27

2.7K 337 12
                                    

Dia masih terus menatapku dengan senyum kecilnya yang manis.

"Lo dan teman-teman lo," gumamnya. "Habis main make up make up-an ya?"

Aku tak menyangka seperti ini responsnya. Tidak buruk juga. Ara melakukan hal yang terbaik untuk membuka banyak peluang percakapan di antara aku dan Kak Lio.

"Lo ngejek gue, Kak?" tanyaku, menjadi semakin berani setelah menemukan kesimpulan yang paling dekat.

"Apa itu terdengar mengejek?" tanya Kak Lio sambil menegakkan punggung. Dia mengangkat alisnya tinggi-tinggi. "Apa lo terang-terangan ngejar gue?"

"Iya," balasku tanpa banyak berpikir.

Kak Lio terdiam sejenak. Cowok itu berbalik dan kembali ke sofa, lalu duduk di sana.

"Apa rumor tentang gue nggak cukup untuk ngebuat lo mundur?" tanya Kak Lio lagi. "Gue. Suka. Laki-laki," lanjutnya penuh penekanan.

Tujuannya sudah terlihat jelas. Dia memang ingin membuatku menghindar darinya.

Aku ingin mendekat. Sementara dia ingin menjauh.

"Gue nggak peduli mau lo belok atau lurus," kataku, membuatnya jadi membeku. "Karena gue jatuh cinta pada pandangan pertama ke elo, Kak."

Aku tersenyum puas melihat Kak Lio yang terdiam. Sekarang apa rencananya?

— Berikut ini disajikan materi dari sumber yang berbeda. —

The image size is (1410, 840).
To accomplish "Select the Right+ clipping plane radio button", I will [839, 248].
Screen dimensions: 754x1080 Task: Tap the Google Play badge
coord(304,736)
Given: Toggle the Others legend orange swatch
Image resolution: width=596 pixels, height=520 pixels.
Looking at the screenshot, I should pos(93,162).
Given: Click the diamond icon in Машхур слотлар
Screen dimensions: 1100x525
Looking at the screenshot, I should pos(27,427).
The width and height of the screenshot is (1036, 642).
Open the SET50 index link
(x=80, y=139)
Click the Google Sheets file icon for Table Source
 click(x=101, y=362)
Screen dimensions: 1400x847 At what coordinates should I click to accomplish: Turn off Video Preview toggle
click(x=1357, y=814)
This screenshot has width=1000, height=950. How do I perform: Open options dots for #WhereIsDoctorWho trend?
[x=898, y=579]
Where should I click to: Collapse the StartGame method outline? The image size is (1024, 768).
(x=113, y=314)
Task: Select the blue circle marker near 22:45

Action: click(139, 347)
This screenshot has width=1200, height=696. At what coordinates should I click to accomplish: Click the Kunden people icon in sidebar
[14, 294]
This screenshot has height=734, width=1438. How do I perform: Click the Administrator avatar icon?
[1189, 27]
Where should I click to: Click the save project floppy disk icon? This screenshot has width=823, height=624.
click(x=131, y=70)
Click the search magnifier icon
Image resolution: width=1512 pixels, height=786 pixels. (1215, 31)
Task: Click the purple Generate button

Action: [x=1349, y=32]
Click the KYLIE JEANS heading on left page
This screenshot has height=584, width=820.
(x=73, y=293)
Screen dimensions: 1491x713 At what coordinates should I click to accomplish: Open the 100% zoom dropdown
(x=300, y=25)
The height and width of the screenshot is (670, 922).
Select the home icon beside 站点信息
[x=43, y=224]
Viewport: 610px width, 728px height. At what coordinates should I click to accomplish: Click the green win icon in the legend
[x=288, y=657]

"Keluar," kata Kak Lio. Raut wajahnya berubah dingin. "Jangan jadi anak yang keras kepala."

Hoo.... Dia berubah menjadi sok tegas. Aku menjadi semakin ingin melawannya.

"Tapi, Kak, kenapa ya lo segitunya ngaku-ngaku suka cowok?" tanyaku. Ini adalah pertanyaan yang tidak kuada-adakan. "Apa lo lagi menjaga diri dari cewek-cewek yang berusaha deketin lo karena ada hati satu cewek yang sedang lo jaga? Atau karena lo lagi menghindar dari seorang cewek demi kebaikan lo dengan cewek itu? Atau dua-duanya?"

Kak Lio tidak mengatakan apa-apa selain ekspresi di wajahnya yang sempat kulihat terkejut.

"Kenapa malah diam, sih, Kak?" tanyaku, menuntut jawaban dari Kak Lio yang masih tak mau membuka mulut. Sepertinya dia sedang memikirkan rencana baru untuk membuatku menjauh darinya.

"Atau kita buktiin aja apa lo bener-bener gay atau enggak?" Aku tak membutuhkan jawaban Kak Lio sehingga aku melangkah lebih dulu dan berhenti di hadapannya. Dia terlihat bingung dan sejujurnya aku gugup.

Sekali saja! Aku ingin melihat responsnya dengan berpura-pura ingin menciumnya, tetapi aku tidak akan menciumnya.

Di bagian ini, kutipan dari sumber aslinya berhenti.